(Text section)
|---|
The empty crib


ALTHOUGH he recently lost his job, T. R. Seshadri is a contented middle-aged man. He rides a Royal Enfield motorbike and plays badminton every day. Two years ago he acquired a small flat on the outskirts of Mumbai, which he plans to rent out. Most satisfying of all, Mr Sesadri and his wife have two children, a boy and a girl—“the perfect combination”, he says.

An only child does not learn to compromise, argues Mr Seshadri. A lone boy never has to wait for his sibling to leave the bathroom and never has to concede over which television programme to watch. But three children are too many in modern India. “If someone has a third child, people will think, what the hell is he doing?” he says. Some will scornfully ask: “Did you have two daughters first?” No—two is just right.

Urban India played a starring role in “The Population Bomb”, Paul Ehrlich’s bestseller of 1968. “The streets seemed alive with people,” Mr Ehrlich wrote, of a sweltering taxi ride through Delhi that convinced him the world was heading for a Malthusian catastrophe. “People, people, people, people.” Yet India’s birth rate has contracted astonishingly quickly, and with it Indians’ notions of the ideal family. On average, city-dwelling Indians now believe that 1.9 children is perfect.
|---|
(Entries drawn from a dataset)
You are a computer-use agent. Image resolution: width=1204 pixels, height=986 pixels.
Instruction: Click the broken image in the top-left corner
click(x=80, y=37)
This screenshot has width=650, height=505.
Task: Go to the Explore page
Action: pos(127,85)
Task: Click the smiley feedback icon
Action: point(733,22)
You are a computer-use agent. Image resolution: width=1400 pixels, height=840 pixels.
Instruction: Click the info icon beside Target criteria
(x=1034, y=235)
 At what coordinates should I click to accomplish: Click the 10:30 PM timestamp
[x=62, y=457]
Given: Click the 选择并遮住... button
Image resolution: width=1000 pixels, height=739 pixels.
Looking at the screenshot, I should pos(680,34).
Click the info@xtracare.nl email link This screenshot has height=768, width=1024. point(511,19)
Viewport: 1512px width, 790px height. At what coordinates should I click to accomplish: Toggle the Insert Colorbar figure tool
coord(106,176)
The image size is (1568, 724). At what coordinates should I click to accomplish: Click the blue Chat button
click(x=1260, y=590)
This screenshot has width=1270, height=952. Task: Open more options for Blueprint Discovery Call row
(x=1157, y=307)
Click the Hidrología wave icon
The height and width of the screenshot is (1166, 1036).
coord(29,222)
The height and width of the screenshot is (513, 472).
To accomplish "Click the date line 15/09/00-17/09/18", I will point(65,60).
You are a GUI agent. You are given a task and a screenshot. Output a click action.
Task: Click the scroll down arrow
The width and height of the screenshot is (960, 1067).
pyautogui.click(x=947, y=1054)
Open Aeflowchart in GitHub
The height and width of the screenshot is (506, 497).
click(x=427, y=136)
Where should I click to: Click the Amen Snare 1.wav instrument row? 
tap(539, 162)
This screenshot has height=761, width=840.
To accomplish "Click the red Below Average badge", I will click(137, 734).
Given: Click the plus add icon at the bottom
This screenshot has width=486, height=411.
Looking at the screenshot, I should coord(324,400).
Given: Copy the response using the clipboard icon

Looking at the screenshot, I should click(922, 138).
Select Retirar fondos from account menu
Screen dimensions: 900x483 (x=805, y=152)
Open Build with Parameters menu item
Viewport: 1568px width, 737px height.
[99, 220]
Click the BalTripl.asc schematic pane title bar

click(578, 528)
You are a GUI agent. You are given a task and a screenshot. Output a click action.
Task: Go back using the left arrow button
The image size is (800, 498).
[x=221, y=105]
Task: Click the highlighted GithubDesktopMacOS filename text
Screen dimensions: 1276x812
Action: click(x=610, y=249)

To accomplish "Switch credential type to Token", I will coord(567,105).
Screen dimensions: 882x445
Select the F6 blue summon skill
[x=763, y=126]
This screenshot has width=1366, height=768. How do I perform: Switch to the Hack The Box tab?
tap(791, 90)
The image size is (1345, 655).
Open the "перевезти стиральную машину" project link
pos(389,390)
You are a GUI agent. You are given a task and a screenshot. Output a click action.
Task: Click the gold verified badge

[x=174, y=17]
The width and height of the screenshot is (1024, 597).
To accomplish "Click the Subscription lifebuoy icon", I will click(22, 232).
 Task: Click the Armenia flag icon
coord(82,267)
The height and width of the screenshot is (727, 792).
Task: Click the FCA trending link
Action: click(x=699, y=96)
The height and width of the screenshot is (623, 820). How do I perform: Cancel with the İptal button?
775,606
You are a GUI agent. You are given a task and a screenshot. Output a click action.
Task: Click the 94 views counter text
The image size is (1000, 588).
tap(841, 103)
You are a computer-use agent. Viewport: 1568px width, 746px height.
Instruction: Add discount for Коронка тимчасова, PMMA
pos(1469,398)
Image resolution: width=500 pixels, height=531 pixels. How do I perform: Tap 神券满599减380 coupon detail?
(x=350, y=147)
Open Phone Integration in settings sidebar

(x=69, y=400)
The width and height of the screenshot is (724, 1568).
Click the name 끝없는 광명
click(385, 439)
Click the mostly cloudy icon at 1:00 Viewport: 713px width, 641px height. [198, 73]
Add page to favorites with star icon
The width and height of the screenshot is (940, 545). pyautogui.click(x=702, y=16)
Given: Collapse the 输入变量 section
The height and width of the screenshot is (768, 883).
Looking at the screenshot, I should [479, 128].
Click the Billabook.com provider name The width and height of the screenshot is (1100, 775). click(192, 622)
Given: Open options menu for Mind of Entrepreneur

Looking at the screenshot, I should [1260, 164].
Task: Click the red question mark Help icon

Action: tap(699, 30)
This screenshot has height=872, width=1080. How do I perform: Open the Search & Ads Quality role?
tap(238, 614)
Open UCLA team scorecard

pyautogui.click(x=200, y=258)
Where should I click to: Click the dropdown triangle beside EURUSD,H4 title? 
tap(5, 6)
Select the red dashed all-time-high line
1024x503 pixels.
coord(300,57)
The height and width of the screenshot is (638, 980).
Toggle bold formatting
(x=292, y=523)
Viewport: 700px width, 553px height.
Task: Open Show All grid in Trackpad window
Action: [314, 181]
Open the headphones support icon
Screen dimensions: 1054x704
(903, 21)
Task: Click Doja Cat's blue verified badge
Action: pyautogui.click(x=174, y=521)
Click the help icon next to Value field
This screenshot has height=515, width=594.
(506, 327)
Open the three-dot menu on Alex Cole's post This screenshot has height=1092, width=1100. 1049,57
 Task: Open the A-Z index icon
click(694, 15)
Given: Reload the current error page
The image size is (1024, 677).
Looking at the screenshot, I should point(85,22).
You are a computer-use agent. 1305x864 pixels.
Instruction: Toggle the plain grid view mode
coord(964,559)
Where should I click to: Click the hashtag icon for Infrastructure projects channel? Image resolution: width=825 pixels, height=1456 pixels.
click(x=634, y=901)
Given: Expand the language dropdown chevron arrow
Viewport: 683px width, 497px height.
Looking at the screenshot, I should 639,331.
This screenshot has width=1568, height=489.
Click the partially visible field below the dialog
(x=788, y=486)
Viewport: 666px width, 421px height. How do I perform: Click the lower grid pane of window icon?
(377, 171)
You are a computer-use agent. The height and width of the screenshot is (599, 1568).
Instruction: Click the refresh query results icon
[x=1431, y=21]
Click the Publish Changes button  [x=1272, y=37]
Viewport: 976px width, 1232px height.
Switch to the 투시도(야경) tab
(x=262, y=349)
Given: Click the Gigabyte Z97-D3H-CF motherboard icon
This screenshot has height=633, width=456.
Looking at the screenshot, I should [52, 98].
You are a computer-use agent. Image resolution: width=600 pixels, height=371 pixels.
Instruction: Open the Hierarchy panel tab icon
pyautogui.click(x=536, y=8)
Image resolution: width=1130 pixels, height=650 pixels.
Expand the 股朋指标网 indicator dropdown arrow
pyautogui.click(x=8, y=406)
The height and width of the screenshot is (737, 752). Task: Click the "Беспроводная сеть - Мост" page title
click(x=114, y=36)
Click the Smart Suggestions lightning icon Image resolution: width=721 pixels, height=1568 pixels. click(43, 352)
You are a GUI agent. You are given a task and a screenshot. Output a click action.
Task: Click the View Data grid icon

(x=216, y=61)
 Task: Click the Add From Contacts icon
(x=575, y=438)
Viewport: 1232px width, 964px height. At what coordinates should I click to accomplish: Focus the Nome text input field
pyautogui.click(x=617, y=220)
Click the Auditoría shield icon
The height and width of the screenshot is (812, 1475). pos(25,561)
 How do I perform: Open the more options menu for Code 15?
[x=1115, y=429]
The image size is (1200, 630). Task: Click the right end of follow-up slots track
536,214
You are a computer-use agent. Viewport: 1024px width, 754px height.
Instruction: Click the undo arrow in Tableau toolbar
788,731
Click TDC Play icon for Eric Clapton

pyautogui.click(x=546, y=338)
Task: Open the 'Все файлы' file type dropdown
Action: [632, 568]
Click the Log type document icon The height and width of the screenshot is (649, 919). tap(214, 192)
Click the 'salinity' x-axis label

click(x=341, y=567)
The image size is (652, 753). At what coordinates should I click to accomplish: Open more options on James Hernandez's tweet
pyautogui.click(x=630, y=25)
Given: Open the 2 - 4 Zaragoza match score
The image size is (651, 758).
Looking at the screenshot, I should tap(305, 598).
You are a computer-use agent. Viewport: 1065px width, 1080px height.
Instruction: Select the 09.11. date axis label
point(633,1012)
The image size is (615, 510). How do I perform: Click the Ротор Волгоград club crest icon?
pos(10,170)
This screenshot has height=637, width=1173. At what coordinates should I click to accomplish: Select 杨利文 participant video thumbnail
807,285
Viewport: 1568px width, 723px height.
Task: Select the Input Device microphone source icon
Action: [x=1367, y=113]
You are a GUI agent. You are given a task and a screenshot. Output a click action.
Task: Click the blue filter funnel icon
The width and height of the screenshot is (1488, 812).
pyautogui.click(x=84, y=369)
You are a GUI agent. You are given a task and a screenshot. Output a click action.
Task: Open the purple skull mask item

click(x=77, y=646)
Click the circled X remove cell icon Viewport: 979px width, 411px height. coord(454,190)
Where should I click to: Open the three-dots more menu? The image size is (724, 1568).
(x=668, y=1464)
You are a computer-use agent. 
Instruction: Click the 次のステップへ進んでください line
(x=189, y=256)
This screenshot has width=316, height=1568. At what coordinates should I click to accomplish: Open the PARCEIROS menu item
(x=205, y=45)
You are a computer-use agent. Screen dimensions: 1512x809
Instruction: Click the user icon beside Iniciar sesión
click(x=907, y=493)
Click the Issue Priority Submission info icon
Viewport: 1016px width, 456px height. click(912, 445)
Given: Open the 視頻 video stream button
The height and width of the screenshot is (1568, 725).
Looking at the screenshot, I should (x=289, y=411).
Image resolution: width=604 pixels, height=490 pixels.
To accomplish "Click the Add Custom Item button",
|---|
(What is being asked) From the article on family size in India, set down the passage that begins at the words "ALTHOUGH he recently" and stops after "is just right.".

(Output for this task)
ALTHOUGH he recently lost his job, T. R. Seshadri is a contented middle-aged man. He rides a Royal Enfield motorbike and plays badminton every day. Two years ago he acquired a small flat on the outskirts of Mumbai, which he plans to rent out. Most satisfying of all, Mr Sesadri and his wife have two children, a boy and a girl—“the perfect combination”, he says.

An only child does not learn to compromise, argues Mr Seshadri. A lone boy never has to wait for his sibling to leave the bathroom and never has to concede over which television programme to watch. But three children are too many in modern India. “If someone has a third child, people will think, what the hell is he doing?” he says. Some will scornfully ask: “Did you have two daughters first?” No—two is just right.